Extracted data:
---*---

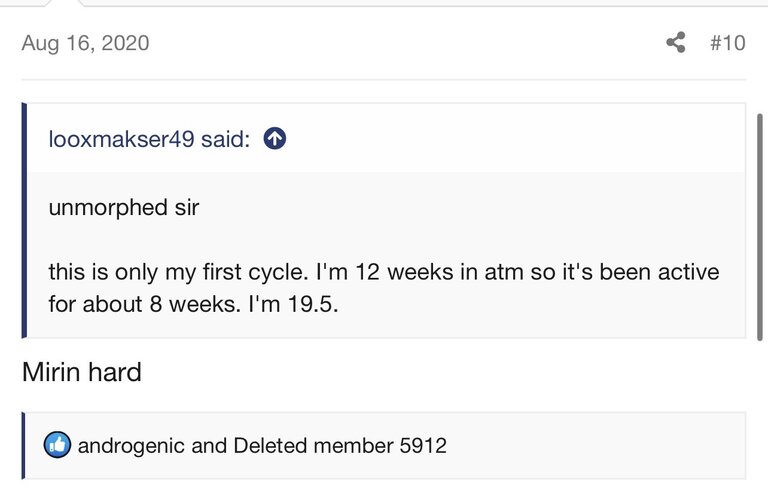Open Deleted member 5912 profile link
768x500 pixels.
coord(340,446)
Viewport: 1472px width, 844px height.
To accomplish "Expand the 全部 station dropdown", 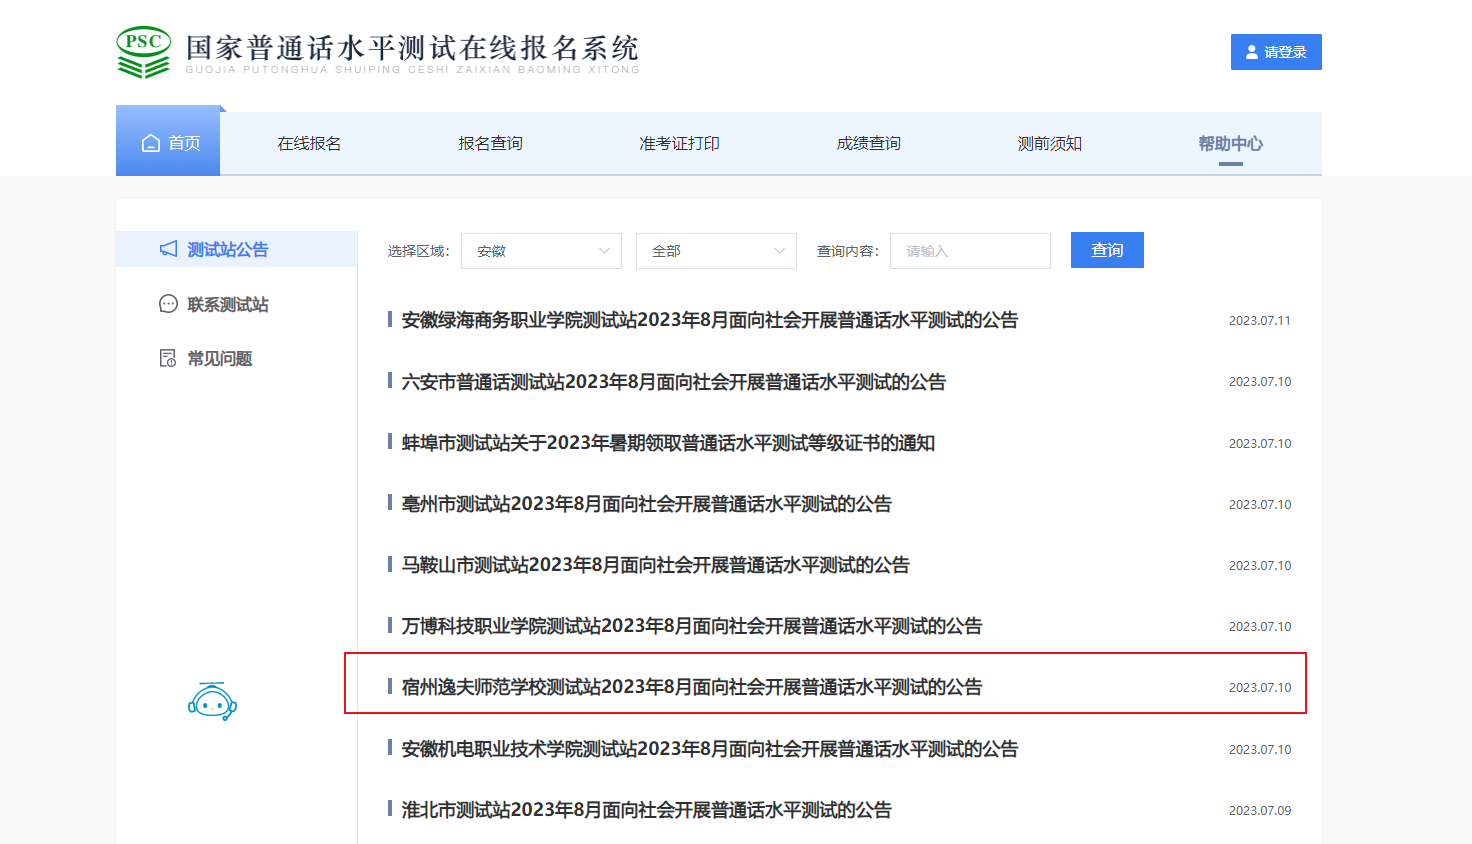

---*---

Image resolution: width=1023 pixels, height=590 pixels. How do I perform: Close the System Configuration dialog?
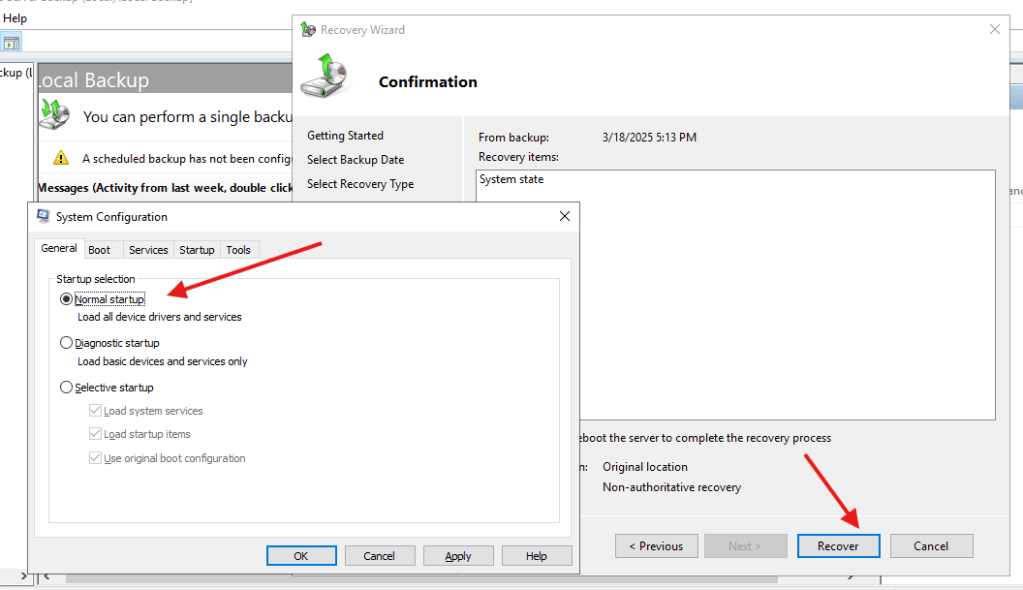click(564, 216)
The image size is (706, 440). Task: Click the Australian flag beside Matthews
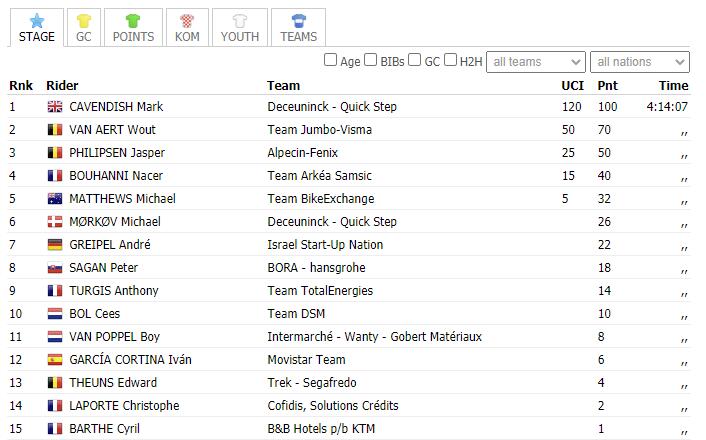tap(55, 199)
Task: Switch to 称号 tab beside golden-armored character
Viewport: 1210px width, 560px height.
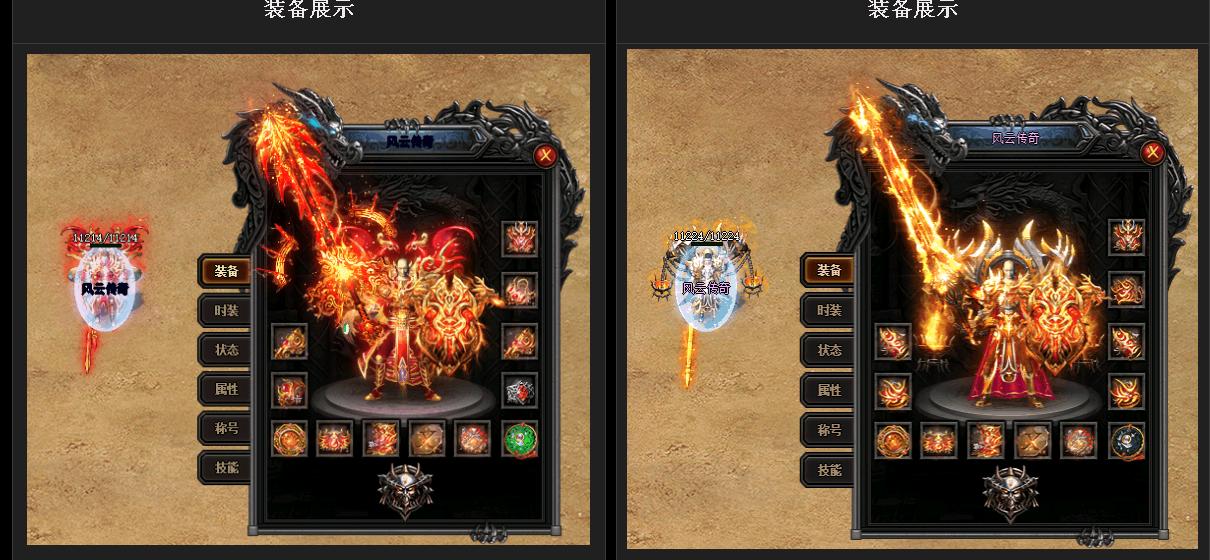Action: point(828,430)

---*---

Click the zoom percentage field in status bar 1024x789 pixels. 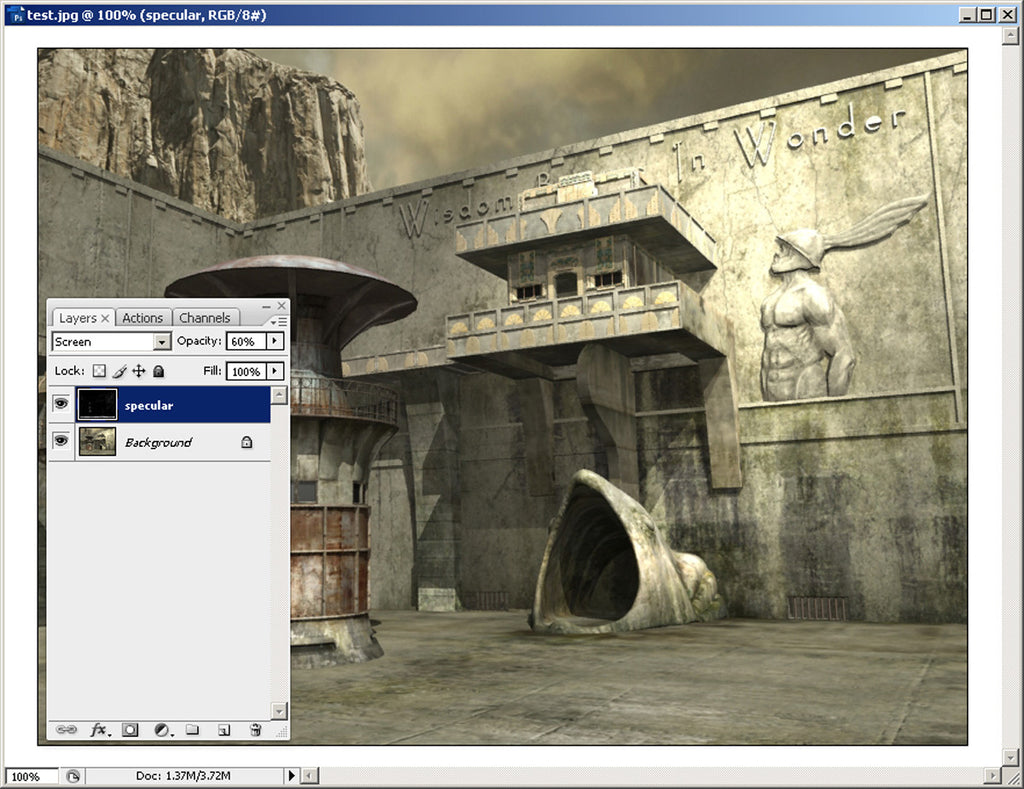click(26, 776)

---*---

Pictures aside, return exactly the lines from the data above, starting at the line that has "Viewport: 1472px width, 844px height." and ending at the line that has "the 全部 station", both included.

Solution to this exercise:
Viewport: 1472px width, 844px height.
To accomplish "Expand the 全部 station dropdown", 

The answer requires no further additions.